De Nysschen, 54, quit his post as Infiniti CEO in July to become head of General Motors premium brand Cadillac.

Tavares, 56, left his job as Renault chief operating officer last August. His departure came after he said in an interview that he wanted to be a CEO and he saw no chance of rising past Ghosn, 60, who appears to have a lock on the top jobs at Renault and Nissan for as long as he wants them.

Palmer was considered a leading candidate to replace Ghosn as Nissan CEO. He ranked as Nissan’s No. 3 executive behind Ghosn and 60-year-old Hiroto Saikawa, who oversees Asia, r&d, purchasing and manufacturing.

Palmer's chances to become Nissan's top boss took a blow when Ghosn said late last year that he wants a Japanese national to succeed him as CEO when the time comes.

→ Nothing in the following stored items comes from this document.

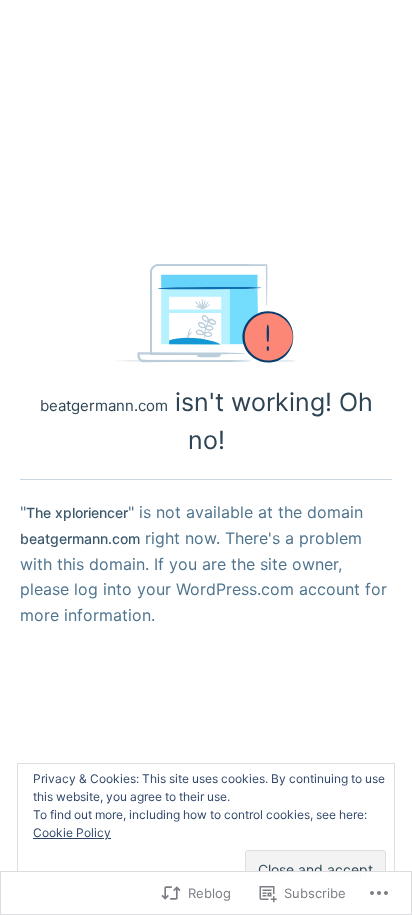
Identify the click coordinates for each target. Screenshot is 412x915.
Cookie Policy (72, 832)
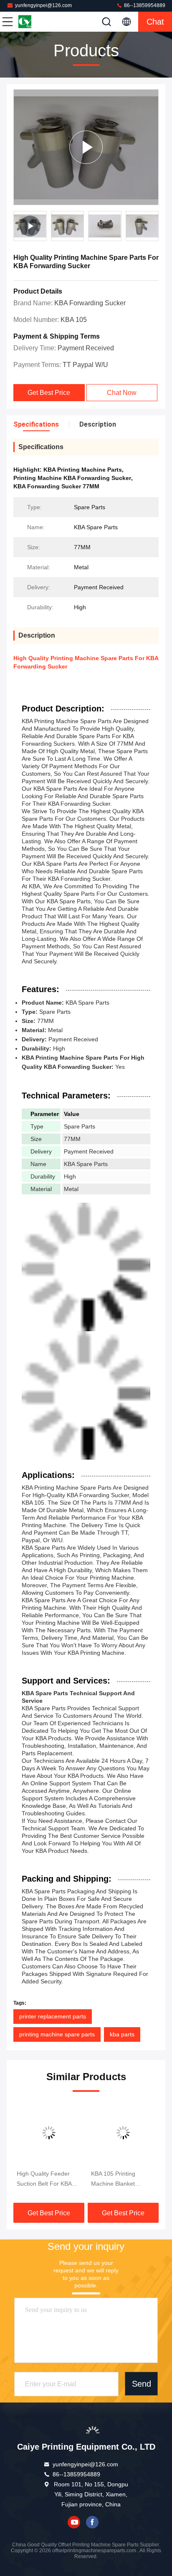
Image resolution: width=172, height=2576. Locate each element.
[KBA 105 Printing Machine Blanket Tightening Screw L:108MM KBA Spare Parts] (123, 2132)
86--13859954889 (144, 5)
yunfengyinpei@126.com (43, 5)
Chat (155, 21)
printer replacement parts (52, 2016)
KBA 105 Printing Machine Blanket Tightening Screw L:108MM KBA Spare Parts (118, 2179)
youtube (74, 2522)
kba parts (122, 2034)
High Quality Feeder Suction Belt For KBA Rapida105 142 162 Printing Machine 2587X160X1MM (44, 2179)
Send (141, 2383)
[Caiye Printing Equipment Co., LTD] (35, 22)
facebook (92, 2522)
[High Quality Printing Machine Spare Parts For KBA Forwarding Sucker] (86, 147)
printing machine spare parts (57, 2034)
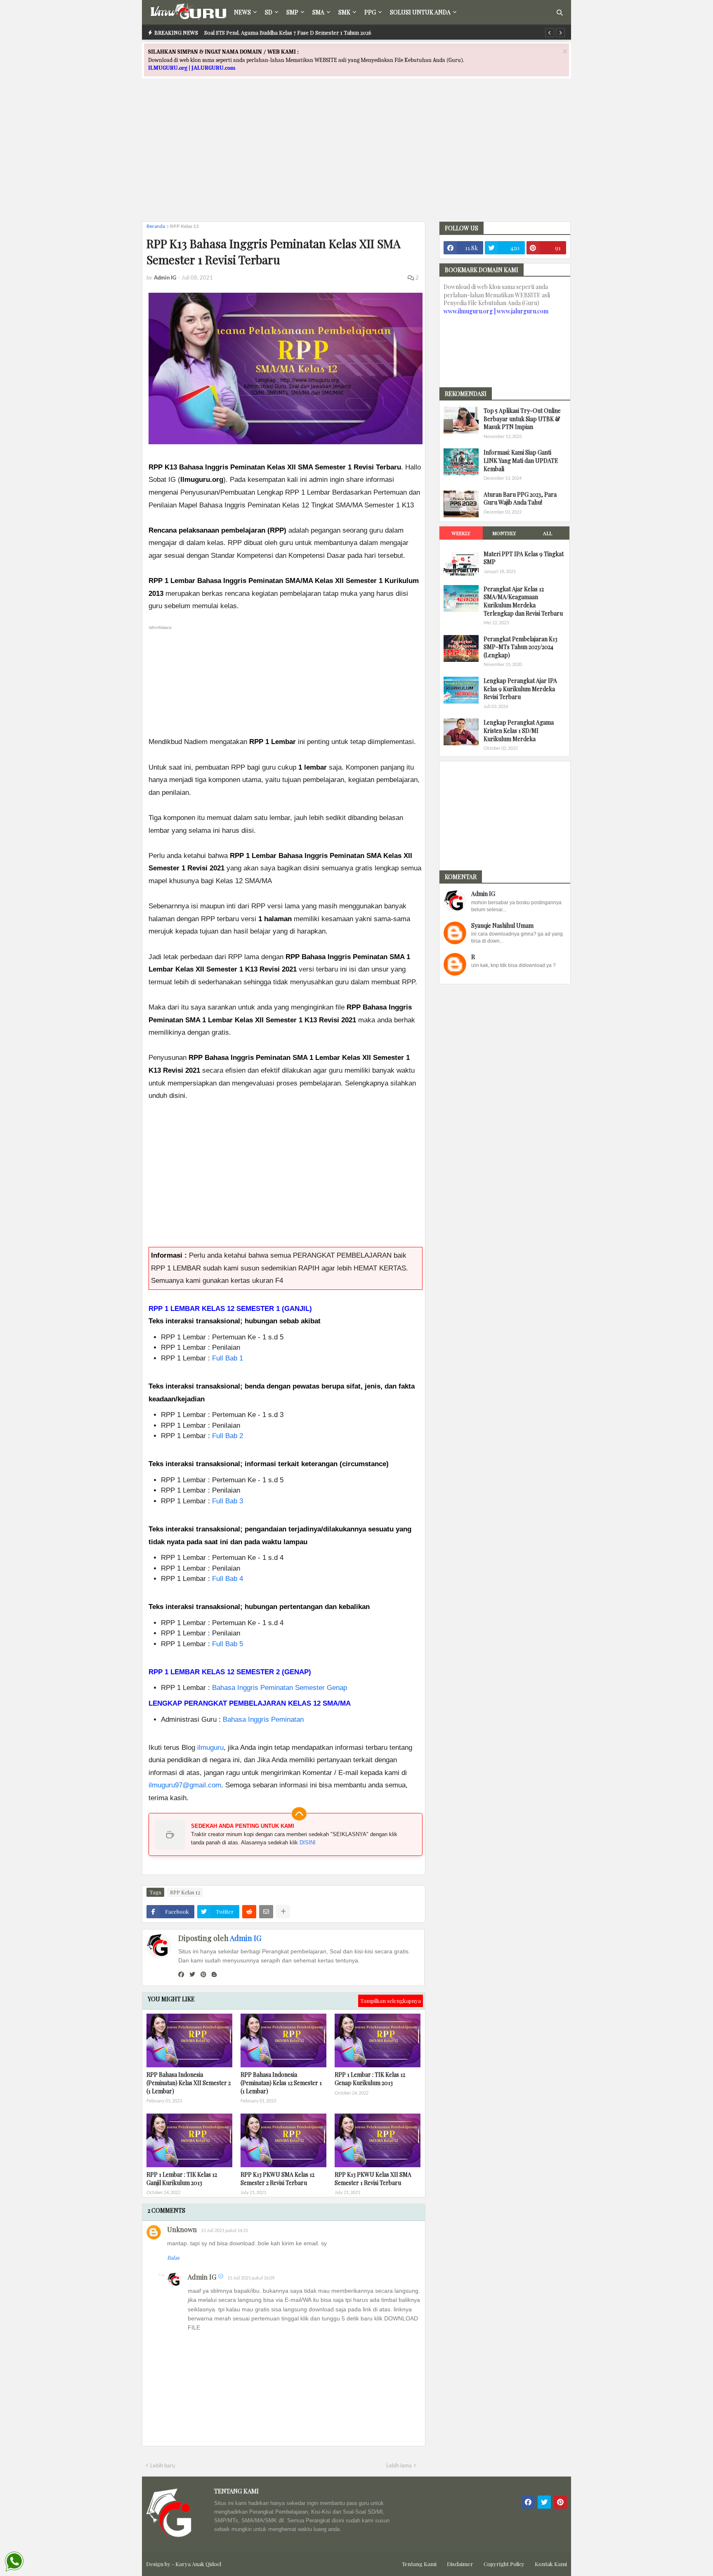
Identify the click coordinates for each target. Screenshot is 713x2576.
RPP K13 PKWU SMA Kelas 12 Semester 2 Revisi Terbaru (277, 2179)
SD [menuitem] (268, 12)
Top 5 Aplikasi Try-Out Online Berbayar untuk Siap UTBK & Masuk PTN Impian (522, 419)
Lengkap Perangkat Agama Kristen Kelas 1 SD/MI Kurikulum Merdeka (519, 730)
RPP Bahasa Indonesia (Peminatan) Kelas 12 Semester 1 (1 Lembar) (281, 2083)
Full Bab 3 (227, 1501)
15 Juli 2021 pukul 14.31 (224, 2230)
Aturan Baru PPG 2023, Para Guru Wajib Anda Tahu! (520, 499)
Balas (173, 2257)
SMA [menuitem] (318, 12)
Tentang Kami (419, 2563)
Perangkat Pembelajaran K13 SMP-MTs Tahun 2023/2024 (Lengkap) (520, 647)
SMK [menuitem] (344, 12)
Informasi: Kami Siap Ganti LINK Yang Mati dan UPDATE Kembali (521, 460)
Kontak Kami (551, 2563)
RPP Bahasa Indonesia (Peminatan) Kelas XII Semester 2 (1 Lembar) (188, 2083)
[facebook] (181, 1974)
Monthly (504, 533)
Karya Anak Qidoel (198, 2563)
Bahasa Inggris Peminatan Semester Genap (279, 1688)
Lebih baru (162, 2465)
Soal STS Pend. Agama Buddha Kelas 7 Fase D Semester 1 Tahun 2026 (287, 32)
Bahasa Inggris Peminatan (263, 1719)
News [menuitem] (242, 12)
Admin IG (245, 1938)
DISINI (308, 1842)
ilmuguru (210, 1747)
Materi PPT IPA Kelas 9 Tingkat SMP (524, 558)
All (547, 533)
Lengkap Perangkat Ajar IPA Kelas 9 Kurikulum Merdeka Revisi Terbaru (520, 689)
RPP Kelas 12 (184, 226)
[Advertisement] (356, 157)
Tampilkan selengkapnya (390, 2000)
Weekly (460, 533)
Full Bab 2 (227, 1436)
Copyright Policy (504, 2563)
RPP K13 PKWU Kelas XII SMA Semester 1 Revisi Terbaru (373, 2179)
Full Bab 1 (227, 1358)
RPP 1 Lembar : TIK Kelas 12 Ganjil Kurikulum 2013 (181, 2179)
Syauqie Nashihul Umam (502, 925)
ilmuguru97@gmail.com (185, 1785)
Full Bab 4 (227, 1579)
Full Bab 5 (227, 1644)
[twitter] (192, 1974)
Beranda (155, 226)
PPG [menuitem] (370, 12)
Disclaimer (460, 2563)
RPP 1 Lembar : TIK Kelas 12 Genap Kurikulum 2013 (370, 2079)
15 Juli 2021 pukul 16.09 (250, 2277)
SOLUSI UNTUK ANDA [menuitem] (420, 12)
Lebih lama (399, 2465)
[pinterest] (203, 1974)
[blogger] (214, 1974)
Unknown (182, 2229)
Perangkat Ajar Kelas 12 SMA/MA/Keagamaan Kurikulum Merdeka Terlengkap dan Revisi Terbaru (523, 601)
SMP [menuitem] (292, 12)
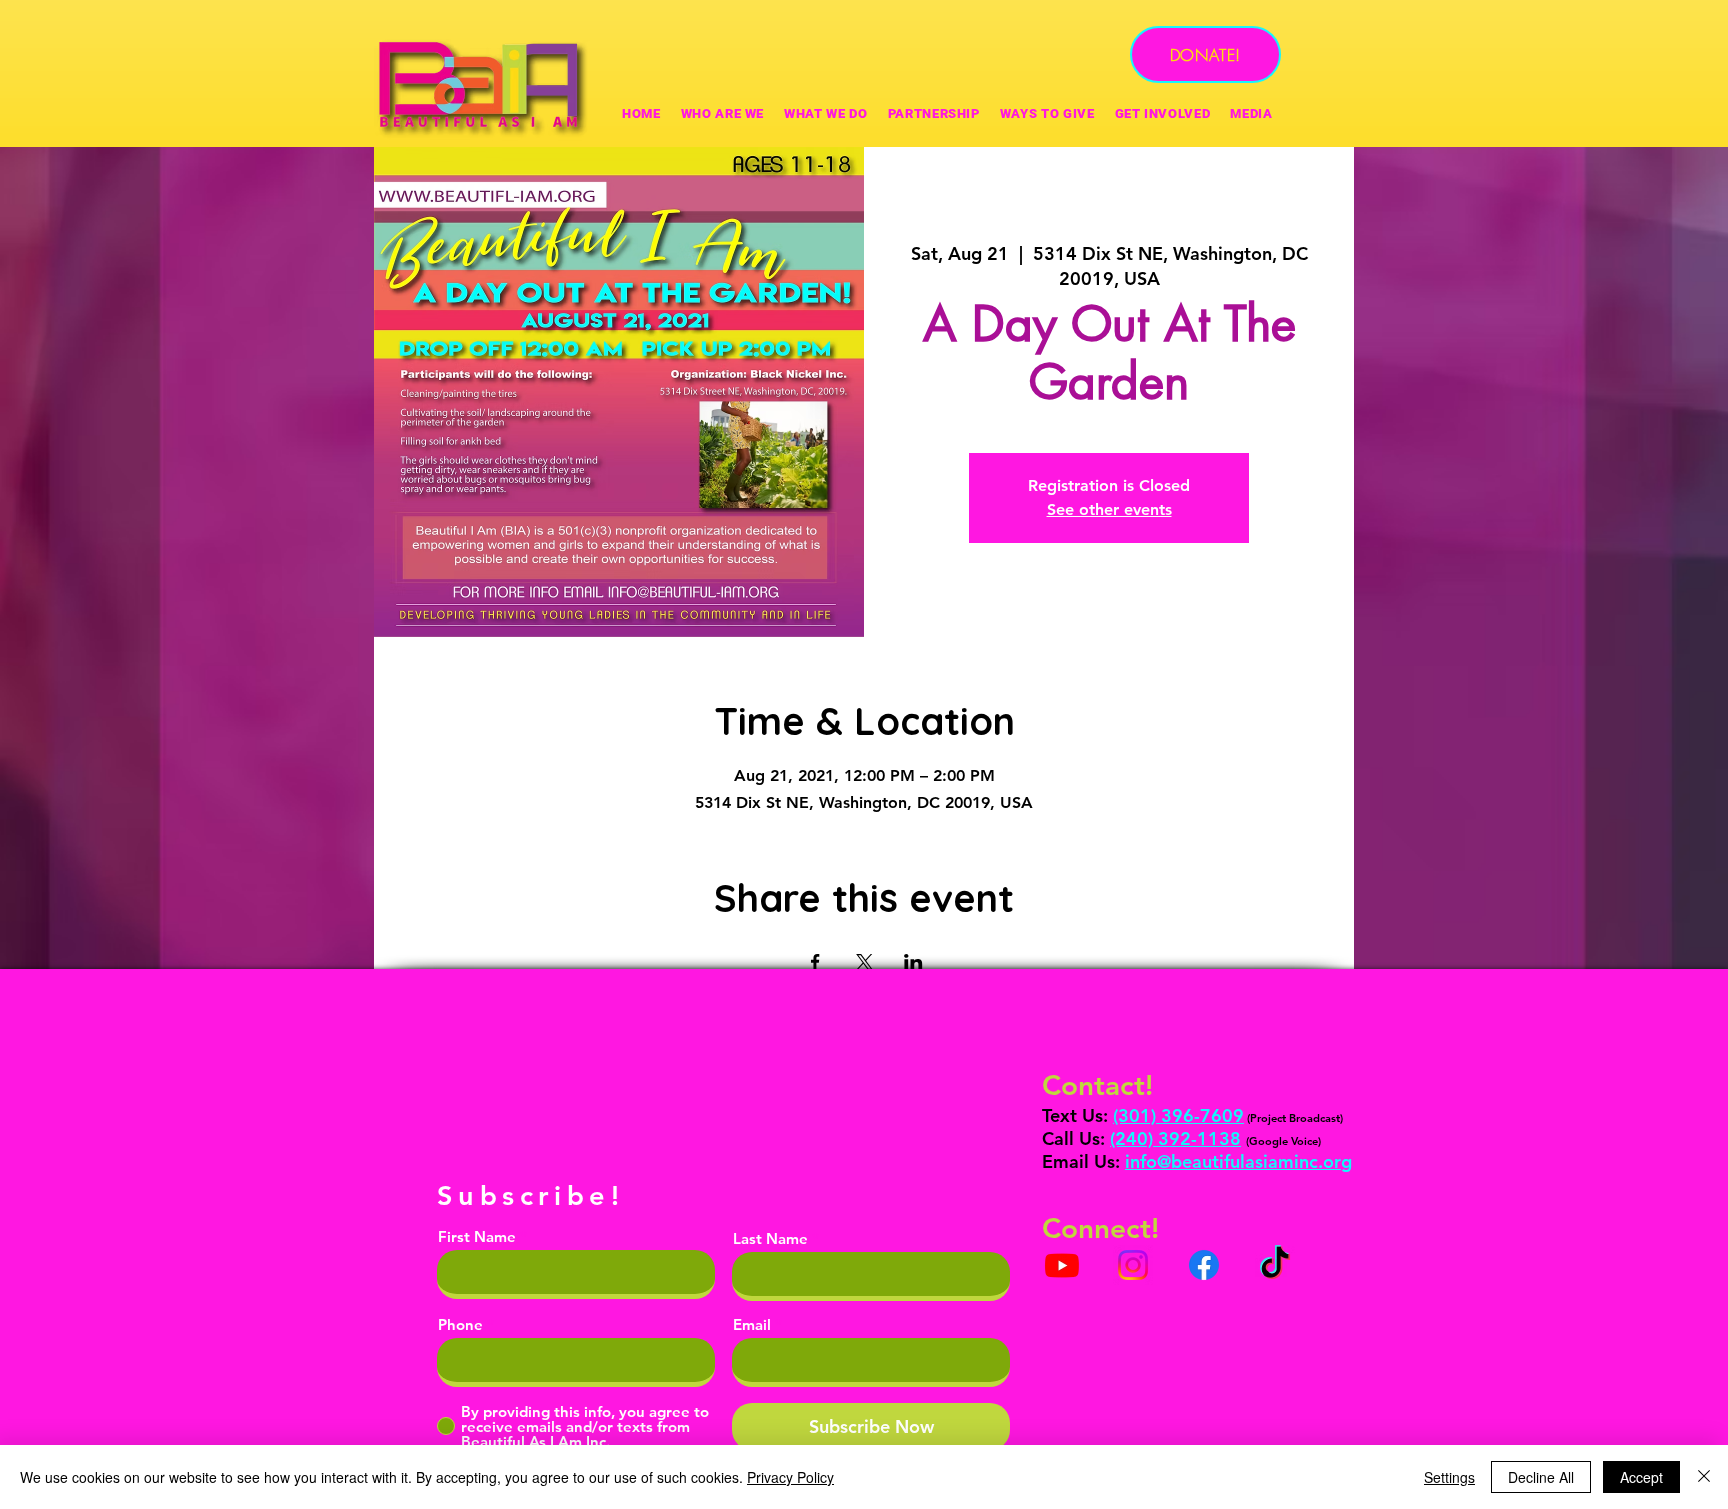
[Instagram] (1133, 1265)
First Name (477, 1236)
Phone (460, 1324)
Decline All (1541, 1477)
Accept (1641, 1477)
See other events (1109, 509)
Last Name (770, 1238)
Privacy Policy (790, 1477)
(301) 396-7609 (1178, 1115)
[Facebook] (1204, 1265)
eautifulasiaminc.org (1267, 1161)
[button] (1047, 113)
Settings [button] (1449, 1477)
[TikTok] (1275, 1265)
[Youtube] (1062, 1265)
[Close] (1704, 1477)
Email (752, 1324)
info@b (1153, 1161)
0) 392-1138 (1189, 1138)
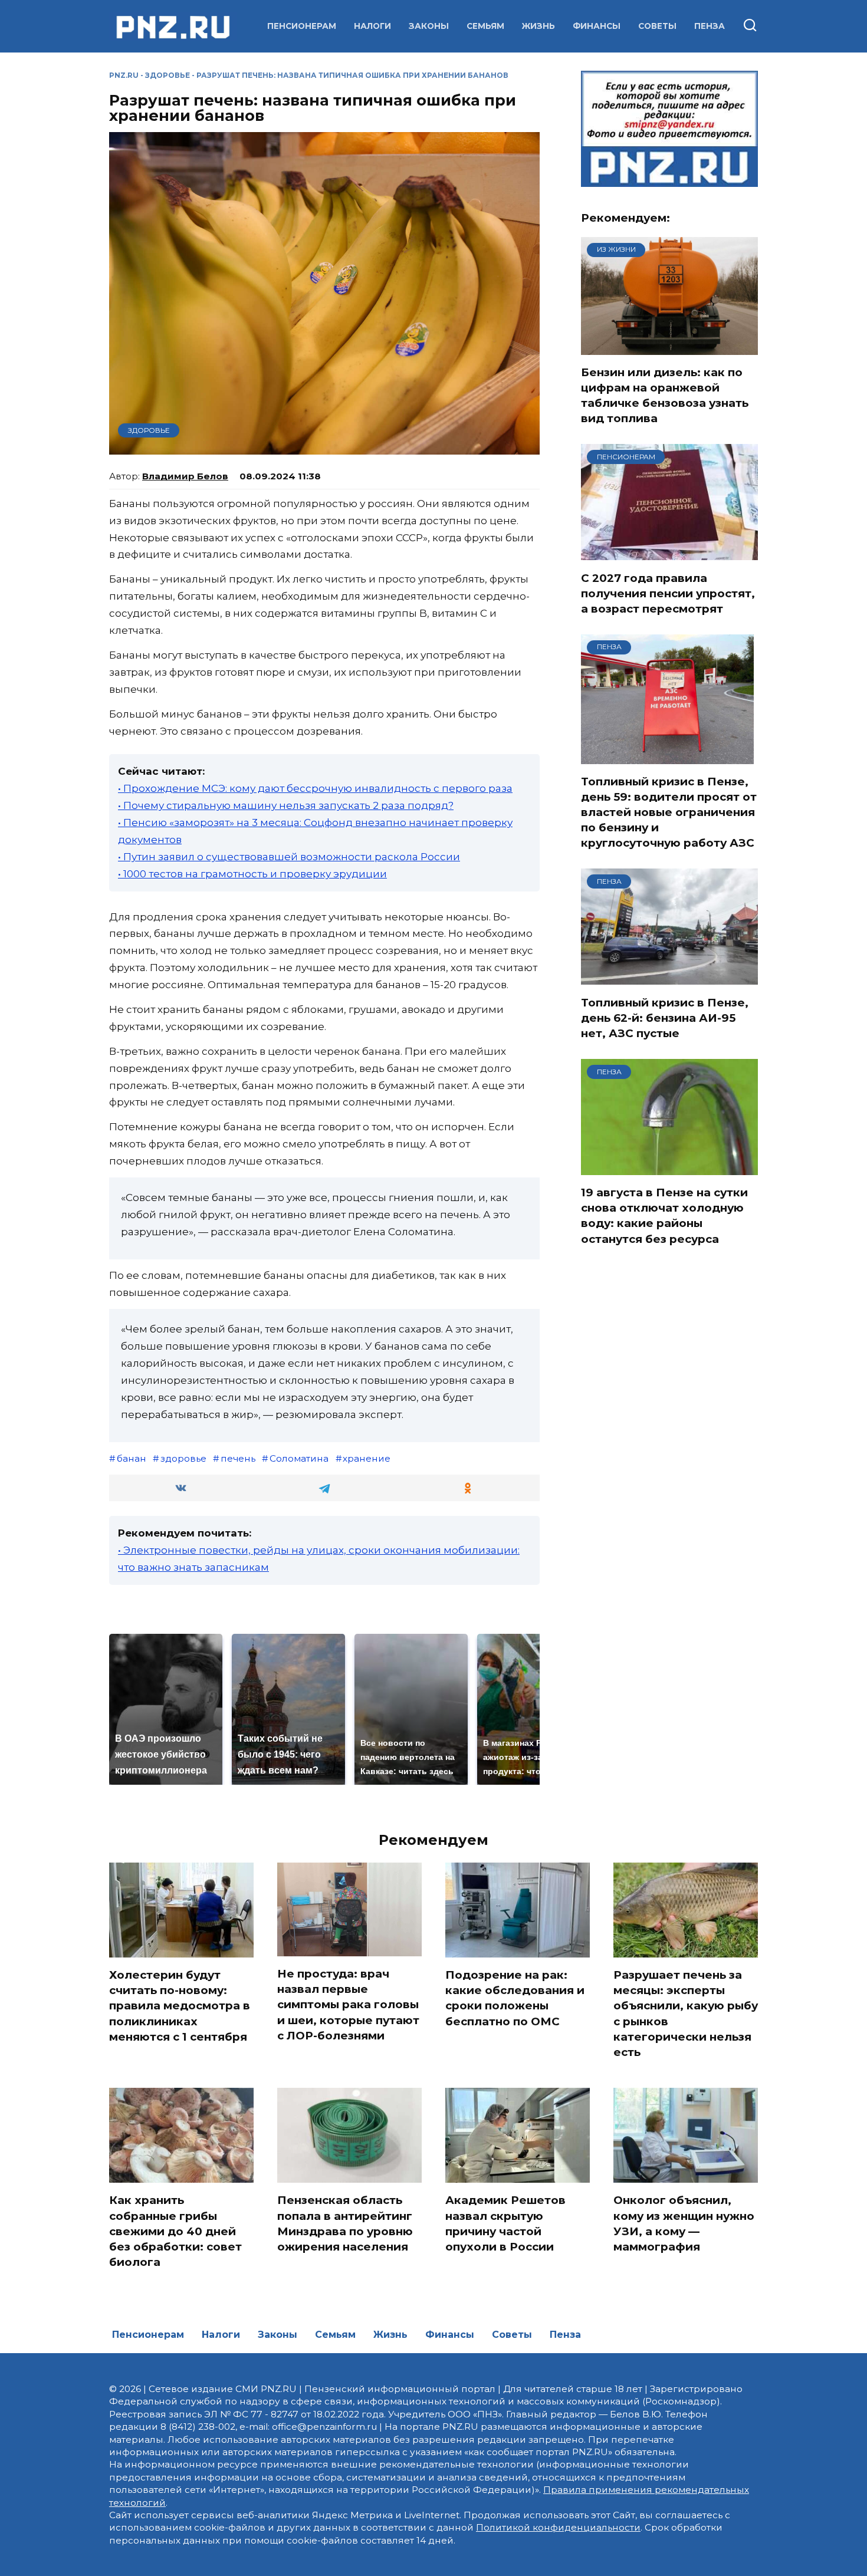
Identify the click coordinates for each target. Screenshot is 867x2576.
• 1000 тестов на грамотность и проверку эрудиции (252, 874)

Perhaps Palmer was foreshadowing when he told Automotive News Europe sister publication Automotive News that there were plenty of choices for the next CEO at Nissan. When asked about his own chances to become No. 1 he said: "At some point, there's no room on the ladder."

When that happens, executives with Palmer's credentials usually find another ladder.